In the parallel coordinates chart below, each line represents a healthcare facility. Mouseover each line to see all the healthcare facilities of the same type and the name of the healthcare facility.
We can compare changes in walking distances across different transit modes. The direction of slope indicates the positive or negative difference in walking distances between healthcare facilities and 2 transit modes. The steepness of the slope indicates the magnitude of difference in distances between healthcare facilities and 2 transit modes. The steeper the line, the greater the difference between the 2 transit modes.
From the parallel coordinates chart, most lines tend to go in an upwards direction from "Bus stop" to "MRT Station" then downwards again to "Taxi Stand" for polyclinics and restructured hospitals. This shows that ending one's journey with MRT results in the longest last-mile walking distance for residents accessing polyclinics and restructured hospitals, compared to bus or taxi.
For community hospitals, most lines tend to go upwards from "Bus Stop" to "MRT Station" to "Taxi Stand". This shows that residents who are reliant on taking taxi (especially those with limited mobility), without assistance to flag a cab to the pickup porch or the use of ride hailing apps, home from a community hospital may have to walk longer to a taxi stand.
Healthcare facilities with flatter lines across transit modes result in higher equity between transit modes for their residents, while healthcare facilities with greater changes in the steepness of the lines result in lower equity as they force residents to decide on the best transit mode with the least walking distance. For example, residents thinking of accessing Marine Parade Polyclinic, Pasir Ris Polyclinic, IMH or Alexandra Hospital are more forced to consider taking a bus or taxi compared to MRT. Residents who want to go home from Bright Vision Hospital or St Luke's Hospital would face greater issues taking a taxi if they do not have assistance flagging or hailing a taxi.

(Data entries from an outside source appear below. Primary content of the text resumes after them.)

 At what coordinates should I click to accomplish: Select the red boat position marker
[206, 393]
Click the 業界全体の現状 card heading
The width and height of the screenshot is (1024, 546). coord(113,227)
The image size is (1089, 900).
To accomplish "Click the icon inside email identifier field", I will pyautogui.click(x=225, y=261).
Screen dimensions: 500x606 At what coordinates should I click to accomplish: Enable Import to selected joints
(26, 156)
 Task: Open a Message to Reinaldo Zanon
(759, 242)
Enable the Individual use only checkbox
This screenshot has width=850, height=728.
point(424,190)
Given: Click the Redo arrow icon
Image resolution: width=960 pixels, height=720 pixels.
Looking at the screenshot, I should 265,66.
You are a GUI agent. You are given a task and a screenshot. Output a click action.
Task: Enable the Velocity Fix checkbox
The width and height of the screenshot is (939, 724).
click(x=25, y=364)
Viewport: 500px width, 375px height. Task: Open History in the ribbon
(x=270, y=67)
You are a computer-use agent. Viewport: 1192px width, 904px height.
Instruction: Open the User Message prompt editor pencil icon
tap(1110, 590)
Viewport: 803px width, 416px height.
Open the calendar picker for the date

The taxi stand data from the LTA DataMall is not comprehensive and excludes taxi stands within hospitals. Some healthcare facilities might also assist visitors in flagging taxis for them. Hence, the walking distance from taxi stands to healthcare facilities is likely overestimated.
There are also medical escort and transportation services available that can help seniors travel to and from their homes for medical appointments. These can help overcome the last-mile access problem for healthcare, for those who can benefit from the services. However, these are available at a higher cost (means-tested Government subsidies are available).
In future research, I would explore the inequities in access to healthcare in terms of where residents stay (e.g. residential subzones), rather than specific healthcare facility types, as well as total travel duration for a mix of travel modes in addition to the last-mile walking distances.
The Government has announced plans to build more polyclinics in Singapore, which can also be considered in future research.